This Day in Baseball History

December 7, 1939

Lou Gehrig Elected to the Hall of Fame by Special Vote

On December 7, 1939, the Baseball Writers' Association of America held a special election at the winter meetings in Cincinnati and voted unanimously to induct Lou Gehrig into the Baseball Hall of Fame. The writers waived the standard requirement that a player be retired for at least one year, making Gehrig the first player to receive such an exemption.

Gehrig's final game had been played just 221 days earlier. On May 2, 1939, after 2,130 consecutive games, the Iron Horse removed himself from the Yankees lineup. He was 36 years old and had been diagnosed with amyotrophic lateral sclerosis, the degenerative disease that would eventually bear his name in the public imagination. His famous farewell speech at Yankee Stadium on July 4, 1939, in which he called himself "the luckiest man on the face of the earth," had already entered the national consciousness.
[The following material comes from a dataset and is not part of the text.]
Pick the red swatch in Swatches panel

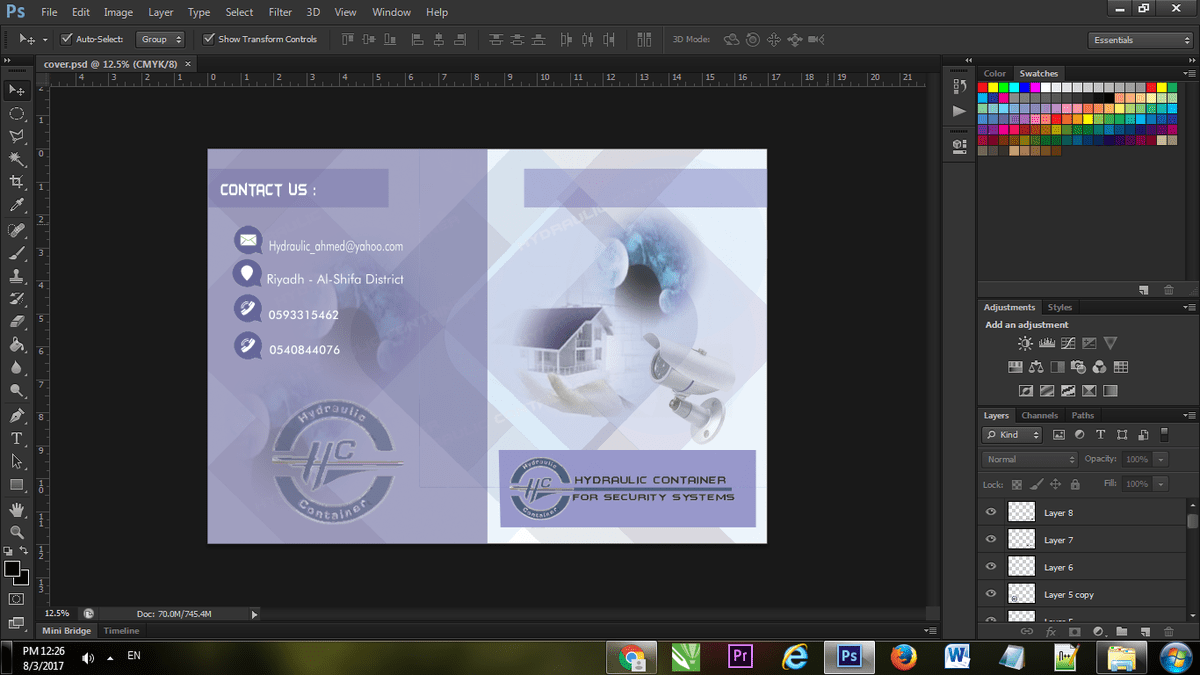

The career the writers honored was extraordinary. Gehrig hit .340 over 17 seasons, all with the Yankees. He drove in 100 or more runs in 13 consecutive years, a record that still stands. He won the Triple Crown in 1934 and was named the American League MVP twice. His 184 RBIs in 1931 remain the American League single-season record.

Gehrig had spent his entire career in the shadow of Babe Ruth, but the statistics told a story of sustained dominance that few players in any era have matched. His consecutive games record stood for 56 years until Cal Ripken Jr. broke it in 1995.

The Hall of Fame has held only two such special elections. The second came in 1973, when Roberto Clemente was inducted following his death in a plane crash on December 31, 1972.

Gehrig died on June 2, 1941, less than two years after the vote in Cincinnati.